If there is a high level of heterogeneity between studies that prevents pooling the data, a narrative summary of the outcomes from the selected studies will be provided in the final review. This detailed analysis will explain the reasons for the results reported in each study.

Publication Bias and Overall Quality of the Evidence

Publication bias will be evaluated through visual examination of the inverted funnel plot technique, as well as using the Begg rank test⁴⁸ and the Egger regression test.⁴⁹ The extent of publication bias will be assessed using the trim and fill method,⁵⁰ which estimates the number of missing studies due to publication bias and imputes missing effect sizes until the funnel plot is symmetrical. The effect size will be recalculated using the standard meta-analysis approach. The Stata command metatrim⁵¹ will be utilised for the non-parametric trim and fill method.

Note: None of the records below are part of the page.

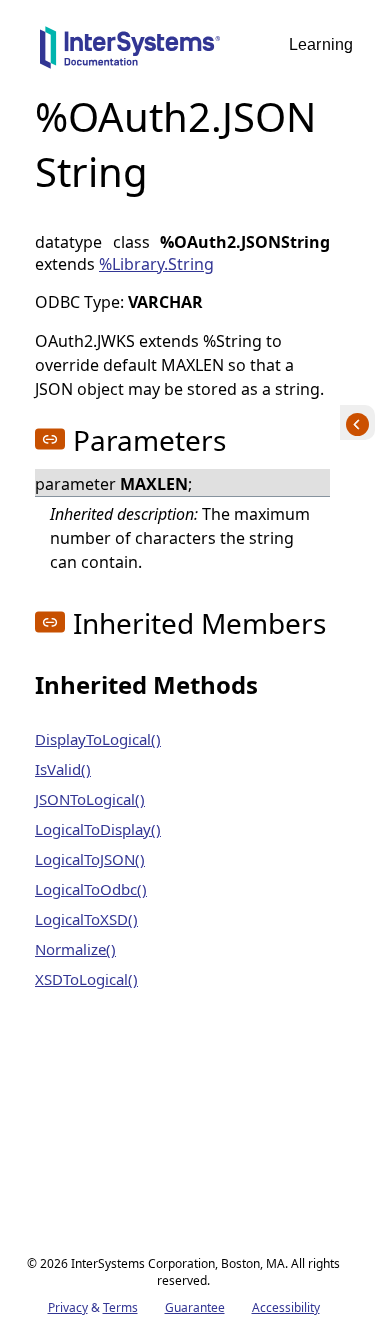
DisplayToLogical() (98, 739)
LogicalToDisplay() (98, 829)
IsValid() (63, 769)
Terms (120, 1307)
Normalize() (75, 949)
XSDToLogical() (86, 979)
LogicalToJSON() (90, 859)
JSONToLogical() (90, 799)
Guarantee (195, 1307)
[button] (50, 439)
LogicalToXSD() (86, 919)
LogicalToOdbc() (91, 889)
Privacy (68, 1307)
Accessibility (286, 1307)
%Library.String (156, 264)
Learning (321, 44)
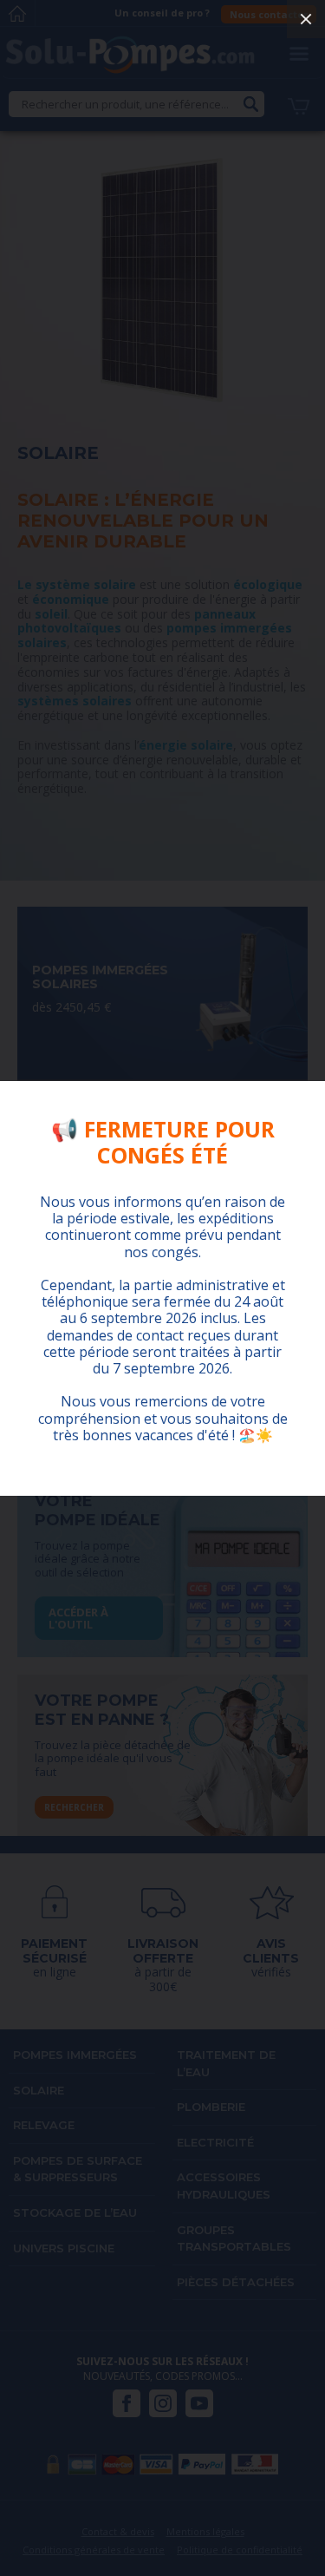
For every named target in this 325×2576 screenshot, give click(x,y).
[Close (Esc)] (306, 19)
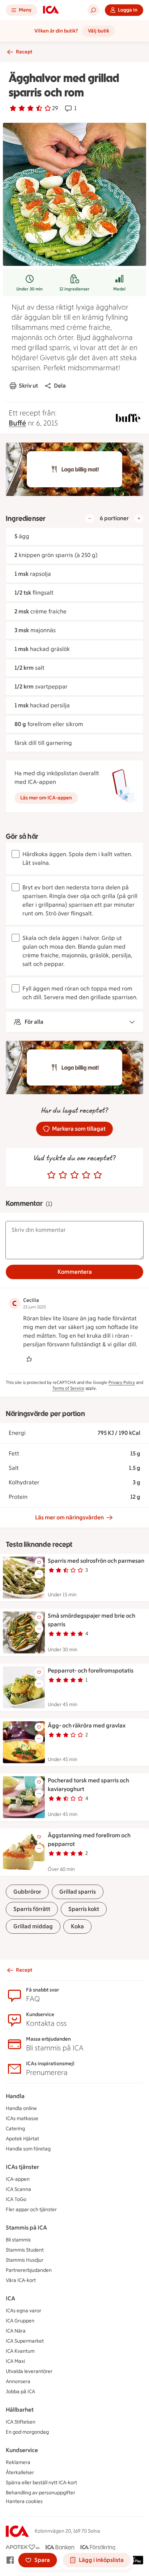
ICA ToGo (16, 2199)
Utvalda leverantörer (29, 2371)
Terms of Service (68, 1388)
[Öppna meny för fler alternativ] (39, 1574)
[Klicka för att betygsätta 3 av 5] (74, 1175)
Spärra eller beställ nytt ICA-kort (41, 2483)
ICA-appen (18, 2179)
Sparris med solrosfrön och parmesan (96, 1560)
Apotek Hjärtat (22, 2139)
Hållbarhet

The GRADE framework⁴⁴ will be applied to assess the quality and consistency of studies, considering factors such as publication bias, imprecision, inconsistency, and indirectness of study results. The quality of the summary evidence will be evaluated as high, moderate, low, or very low in accordance with GRADE. It is recommended to include a minimum of 10 studies when assessing publication bias.⁵²

DISCUSSION

The proposed systematic review aims to fill a gap in current research by investigating the effectiveness of hypertension treatment in individuals with IGR in preventing CKD. Existing studies have primarily focused on individuals with T2D, leading to inconclusive findings and limitations such as small sample sizes. This review will specifically examine which antihypertensive regimens are beneficial for individuals with IGR. The review will employ a comprehensive search strategy tailored to each database, rigorous quality appraisal, and heterogeneity assessment methods. Potential limitations include variations in diagnostic methods, study settings, and publication bias. A narrative summary of study outcomes will be provided to address any discrepancies. While no prior reviews have explored this specific research question, relevant existing reviews will be considered, and a meta-analysis may be conducted if feasible, dependent on the number of studies analysed.

CONCLUSION

In summary, this systematic review protocol outlines a comprehensive approach to assess the efficacy of antihypertensive drugs in slowing CKD progression in adults with IGR. By synthesising data from various studies, the goal is to provide insights for evidence-based interventions in hypertension treatment for the management of CKD in this specific population.